The concept of crowdsourcing — soliciting information from a wide range of people responding to an open call over the Internet — is drawing some interest at the Capitol and could play a significant role in the way Texas lawmakers handle a key issue next session.
“The more people that can be involved, the better the legislative outcome,” says Senator John J. Carona, whose committee plans to solicit public opinion online.
“Let’s say you want to take drafting legislation out of the smoke-filled room and turn it over to the hands of the populace,” said Steven Polunsky, floating the idea of drafting a bill through crowdsourcing to a group of developers at a meeting of Social Media Club Austin.
It wasn’t a hypothetical scenario.
Mr. Polunsky is the director of the Texas Senate Committee on Business and Commerce, which is presided over by Senator John J. Carona, Republican of Dallas. In anticipation of the next legislative session, in 2013, the committee intends to try to crowdsource legislation addressing the issue of payday lending.
Payday lending is a divisive topic, and legislators are vigorously lobbied by the business community. Mr.
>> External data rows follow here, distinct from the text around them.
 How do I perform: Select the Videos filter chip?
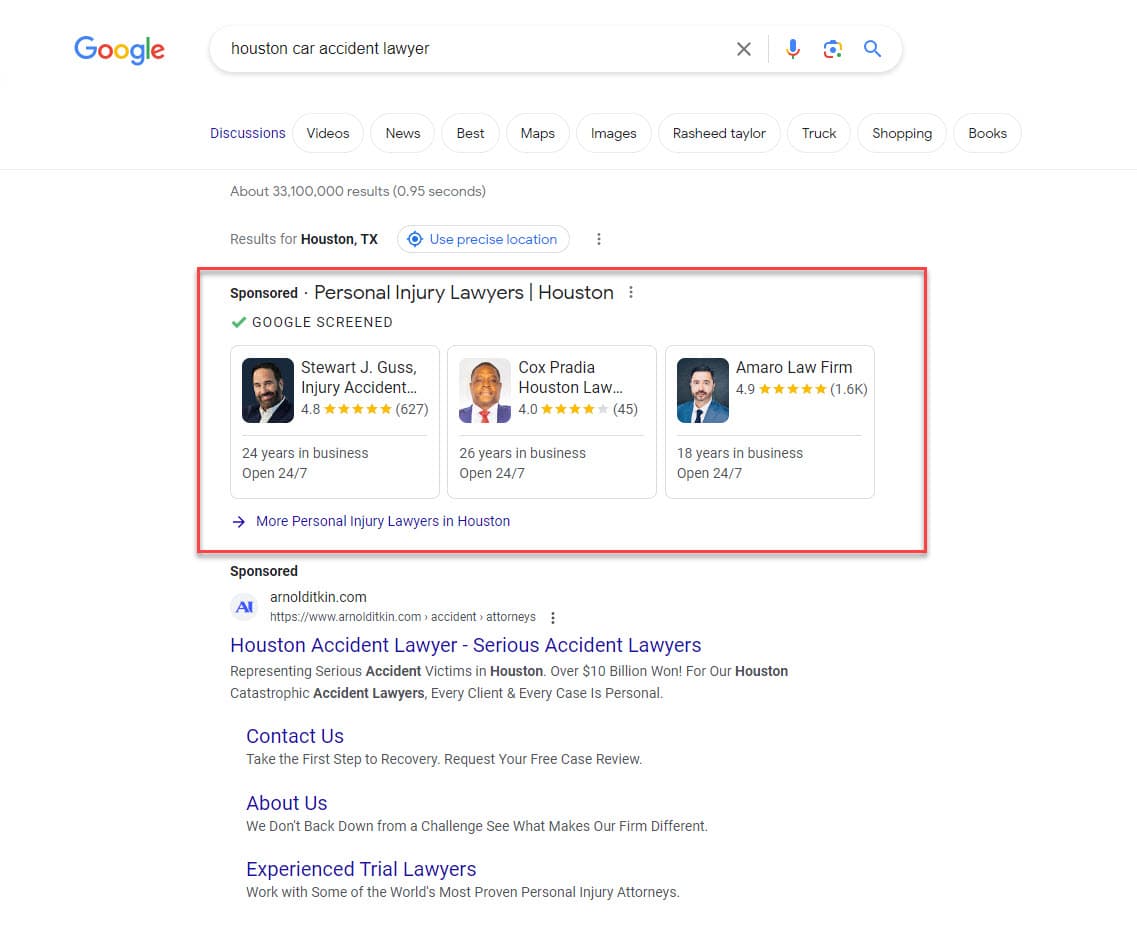point(328,133)
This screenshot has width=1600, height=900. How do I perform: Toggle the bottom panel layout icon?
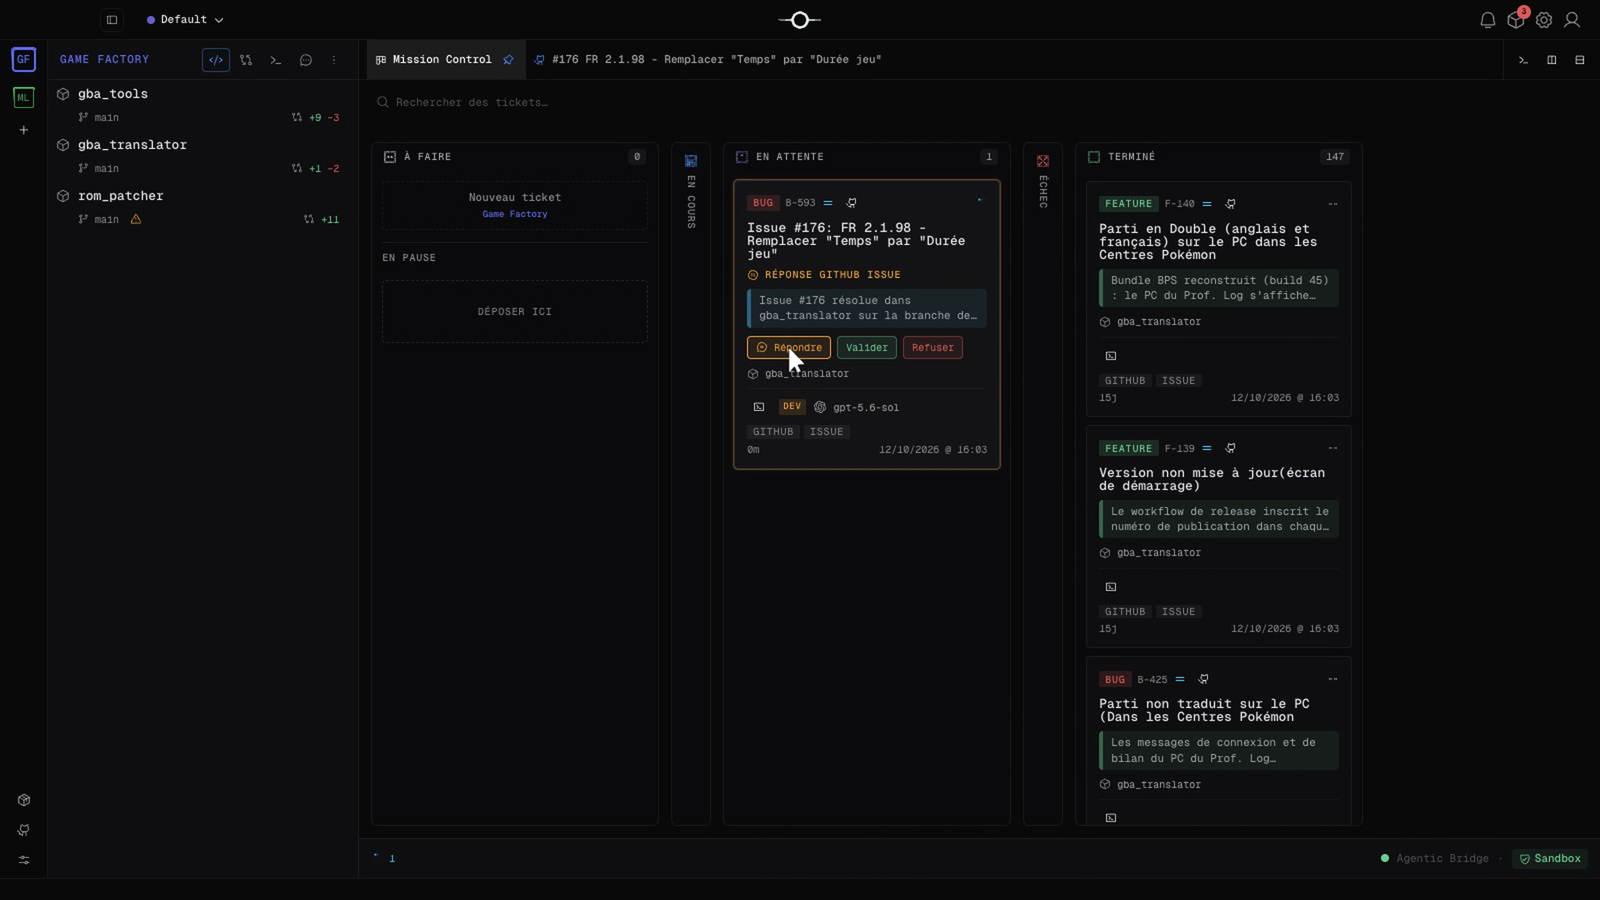point(1580,60)
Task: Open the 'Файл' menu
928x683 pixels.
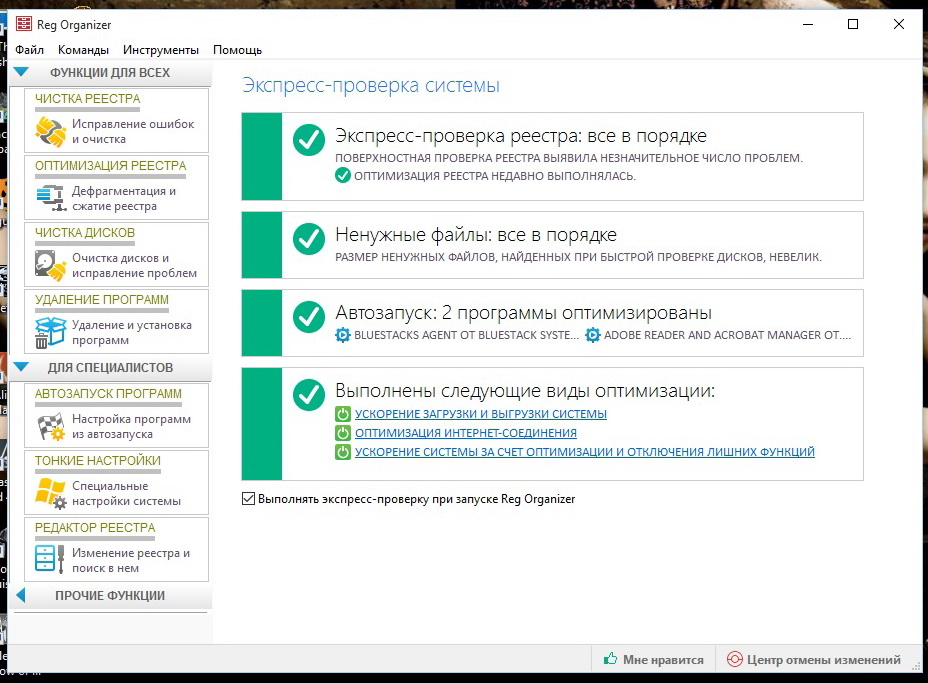Action: 29,50
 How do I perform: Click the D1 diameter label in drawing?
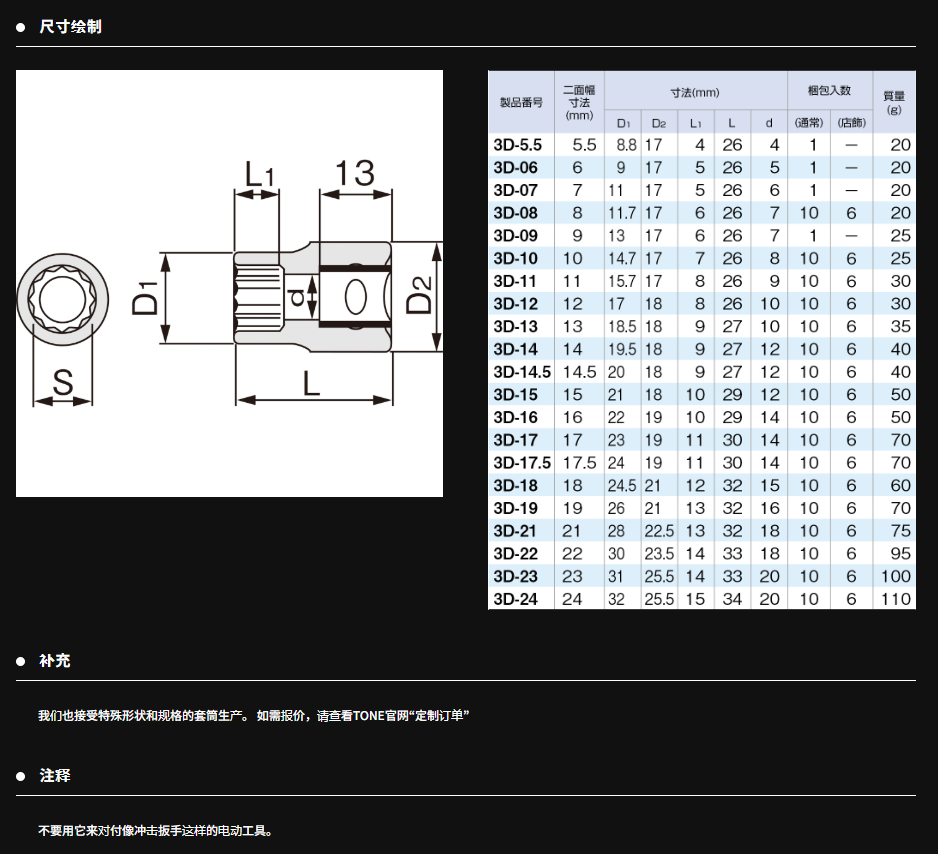[x=147, y=299]
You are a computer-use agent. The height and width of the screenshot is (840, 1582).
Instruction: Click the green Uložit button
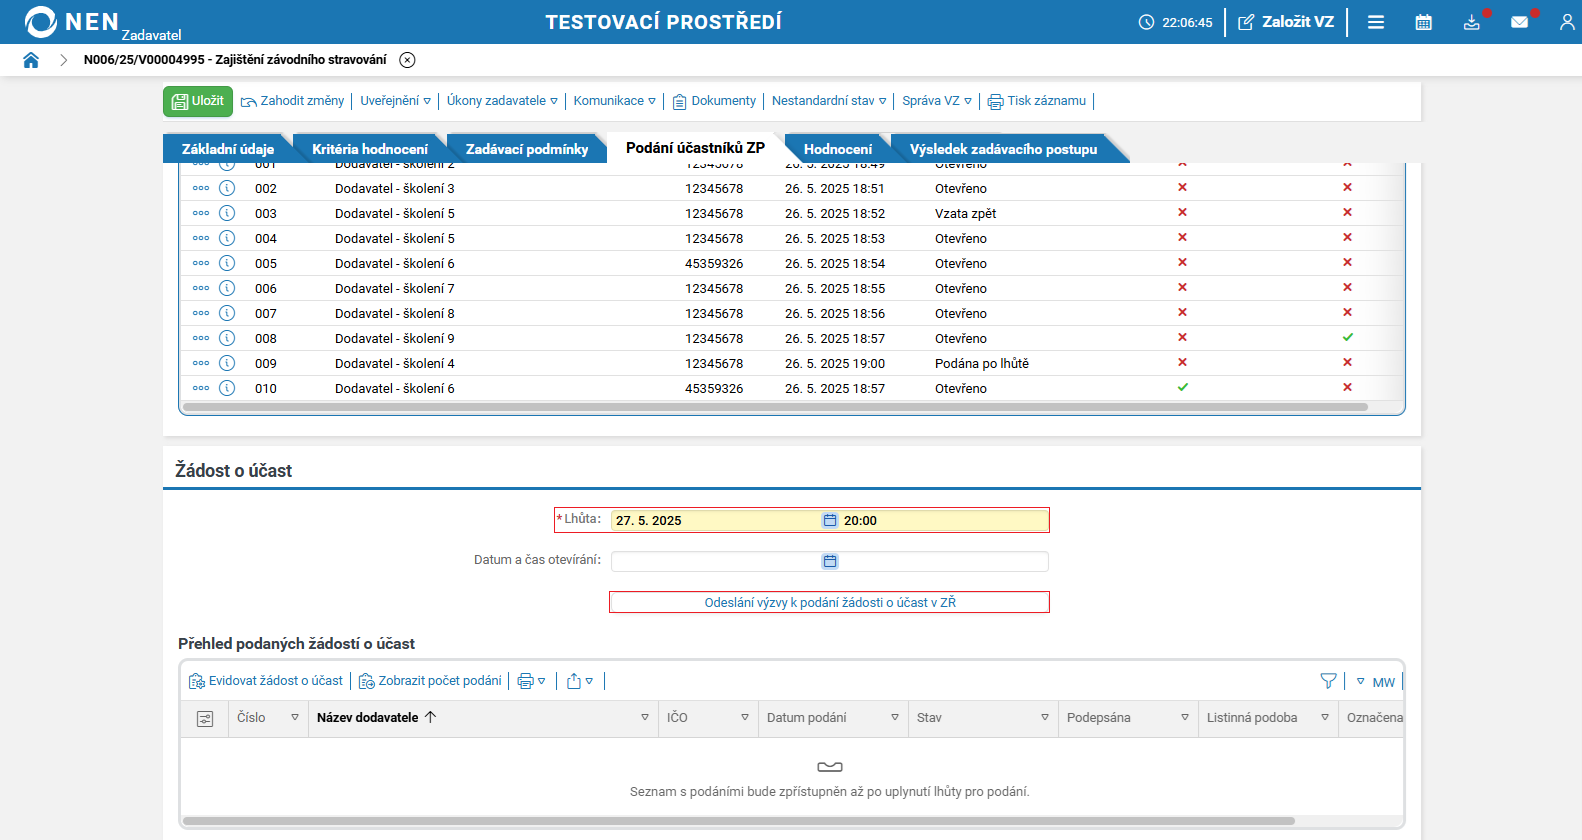tap(198, 101)
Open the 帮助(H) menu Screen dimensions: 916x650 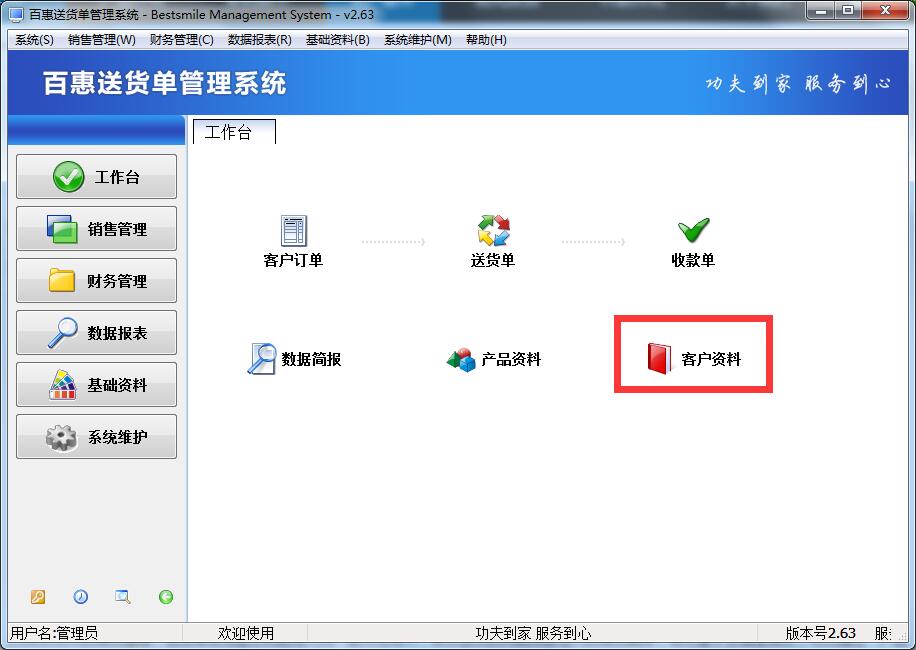(486, 40)
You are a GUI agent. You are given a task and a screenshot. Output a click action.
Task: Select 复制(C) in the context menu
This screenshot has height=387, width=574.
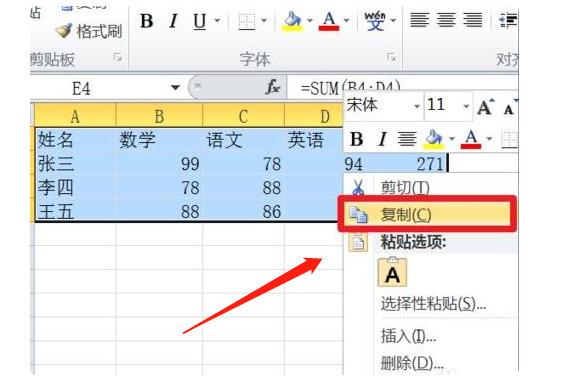[x=427, y=215]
Carona believes that the new electronic forum will help bring forward the experiences of people who may not have access to representation at legislative hearings. “You really have to be careful in the legislative process that you’re not guided or overly influenced by special interests,” he said.
The committee is still determining what form the project will take. For example, it could operate like an entry on Wikipedia or incorporate communication tools like Twitter. The committee may team up with transcription services that would allow contributions over the telephone.
“We think the more people that can be involved, the better the legislative outcome,” Mr. Carona said. “I’d rather be making policy based upon what I know to be strong public sentiment than to leave it to guesswork here at the Capitol.”
His committee has been at the forefront of incorporating new technologies into the legislative process. One practice other legislators have adopted is maintaining a committee blog and updating it during hearings with testimony and background materials in real time. Mr. Carona’s most recent committee hearing was paperless, relying on the public blog.
The crowdsourcing experiment poses challenges. “One of the problems is that everybody needs to be almost literally on the same page,” Mr. Polunsky said. And because writing legislation requires substantial knowledge of current laws, he said, it might be easier to put together a white paper that informs legislation.
Erine Gray, the founder and developer of AuntBertha.com, an Austin start-up that connects people to nearby social services, and one of the Social Media Club Austin panelists, also supports the idea. “The benefit of crowdsourced legislation is that changes can be tracked down to the person. So it isn’t an anonymous process,” Mr. Gray said, later noting that it would take a major success in a major city or state government for the idea to take hold.
That success, he said, would hinge on how widely the idea was promoted and who got involved. It may not be the people who are currently considered the experts on the subject, he said, “and maybe that’s a good thing.”